Respecto a los artesonados en madera o techumbres mudéjares, consiguieron unir la pintura gótica con otros motivos propios de la estética musulmana, confluyendo ambos estilos en un todo integrador, que no otra cosa es el mudéjar, como puede apreciarse en la Catedral de Santa María de Mediavilla de Teruel.
En el reino de Valencia también dejaron numerosos y valiosos testimonios, entre los que recordaremos el Claustro gótico-mudéjar del monasterio de San Jerónimo de Cotalba (Alfauir), la torre mudéjar de la Alcudia de Jérica, el artesonado del Palacio Ducal de Segorbe (hoy, Ayuntamiento), los baños del Almirante en Valencia, la iglesia de San Sebastián de Requena, la iglesia de la Sangre de Lliria, etc.

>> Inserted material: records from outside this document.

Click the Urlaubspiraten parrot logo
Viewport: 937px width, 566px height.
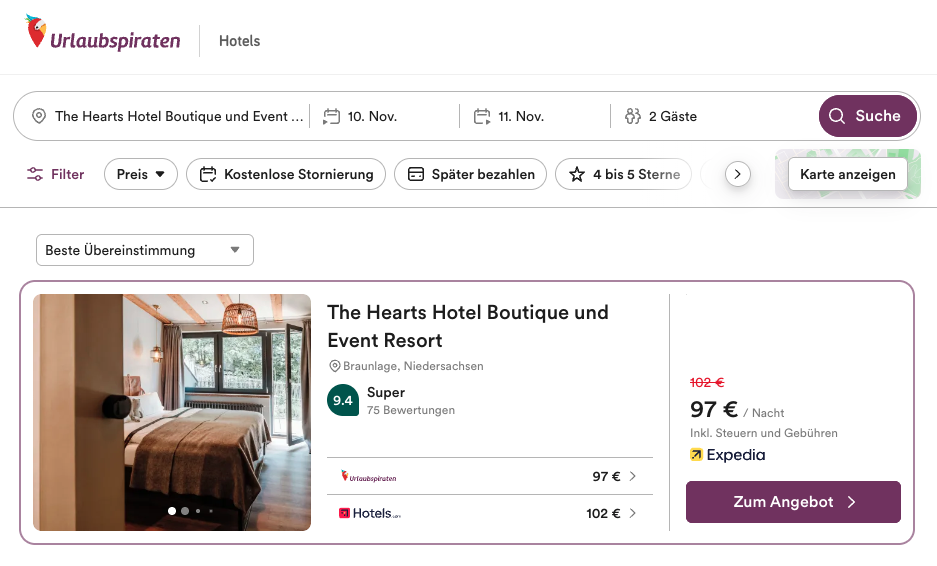pyautogui.click(x=37, y=32)
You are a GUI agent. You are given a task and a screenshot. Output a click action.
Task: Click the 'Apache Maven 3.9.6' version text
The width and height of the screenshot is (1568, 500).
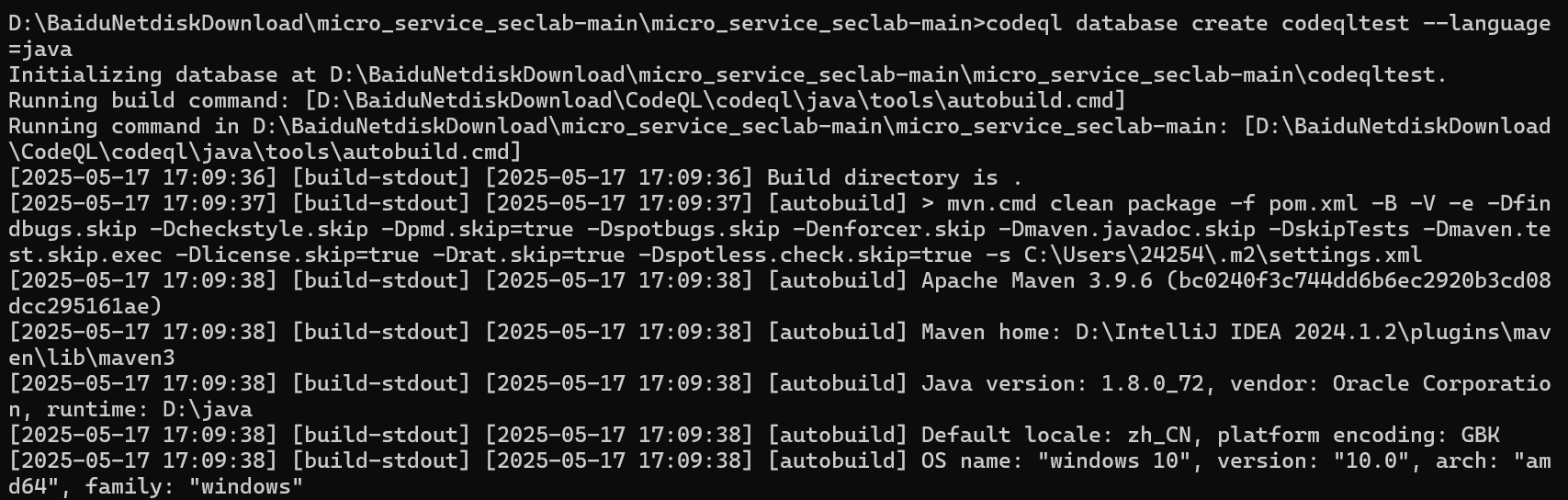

Respecto a Baleares, por desgracia, son escasísimas las manifestaciones mudéjares que se conservan. Solo podemos citar el artesonado del Museo Sa Bassa Blanca (siglo XV) y el de la calle Sant Pere y Sant Bernat; otro par de artesonados han resultado destruidos en un incendio reciente, los de Sant Gaietà y Can Verí.
Son muchos los autores que también nos hablan del mudéjar iberoamericano. Entre los innumerables exiliados tras la expulsión forzosa de la península, llegaron a América alarifes y artesanos mudéjares, donde dejaron su huella a través, sobre todo, de sus edificaciones. Se ve su rastro, o al menos su influencia, sobre todo en numerosos edificios públicos, en iglesias y palacios: balcones del palacio del Arzobispo en Lima, Torre Tagle (o Palacio de la Cancillería de Lima), la catedral de la Virgen de Candelaria en Copacabana, junto al lago Titicaca (1610-1620), también en Mato Grosso (Brasil), y, al igual que en El Perú y Brasil, en La Habana, Quito, Potosí, Veracruz, Antigua Guatemala…
La pena es que trabajos de tal mérito sean anónimos, pero dejan constancia de la identidad de todo un pueblo.